E in effetti, ciò di cui parla l’artista riecheggia su una scala ancora maggiore anche nell’installazione ambientale pensata per l’imponente sala centrale delle ciminiere. Un po’ casellario archivistico un po’ deposito oggetti smarriti, Portier presenta oggetti, mobili, ambienti, complementi d’arredo ed effetti personali scovati nel tempo o a casa di Marzadori e qui ricontestualizzati semanticamente secondo associazioni di senso non lineari capaci di indurre a pensare che grazie ad essi sia possibile ricavare indizi e informazioni utili a identificare persone e fatti sepolti dall’incuria o dall’occultamento volontario.

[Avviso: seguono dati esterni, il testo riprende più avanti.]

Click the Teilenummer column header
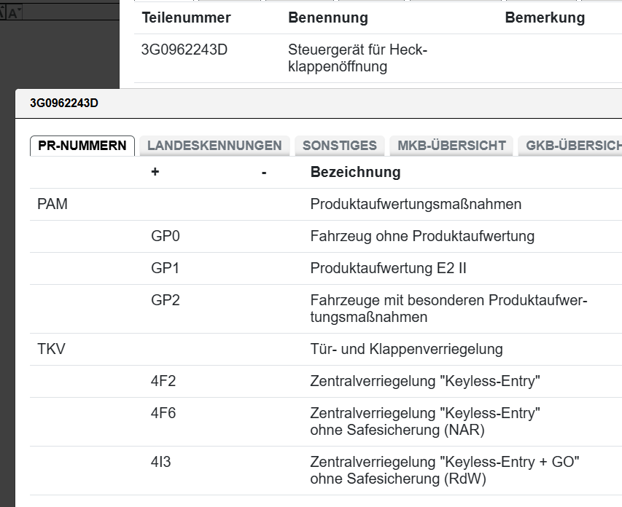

Intorno ad essa, e nelle sale adiacenti si articola quello che potremmo definire un “cosmorama”, per citare il titolo di una delle opere esposte, ovvero un dispositivo di visione sul passato, fatto di altri lavori inediti o in un qualche modo “re-enacted”, riattivati e talvolta “rinominati” (come fossero dei “file”) dall’artista sulla base dell’urgenza concreta che questa mostra solleva e che fondamentalmente ha a che fare con la grande amnesia storica di cui oggi siamo affetti; se è vero che genocidio (PO(OR)LAND), totalitarismo (DUSTtribute), diaspora (Stanislasw Szukalsi’s house), terrorismo (Luft Hansa, originariamente Lindenstr. 35), tra le altre indicibili nefandezze dell’uomo, non sono anomalie del passato da cui abbiamo imparato la lezione ma modalità ancora estremamente attuali di una specie incapace di coesistere pacificamente innanzitutto con se stesso.
Tali lavori riescono inoltre a parlarci di Ustica senza però mai farlo direttamente, senza mai citarla se non attraverso la rievocazione dell’universalità del lutto, del dolore, del torto, dell’ingiustizia che accomuna tutte le vittime ma anche i superstiti della ferocia umana.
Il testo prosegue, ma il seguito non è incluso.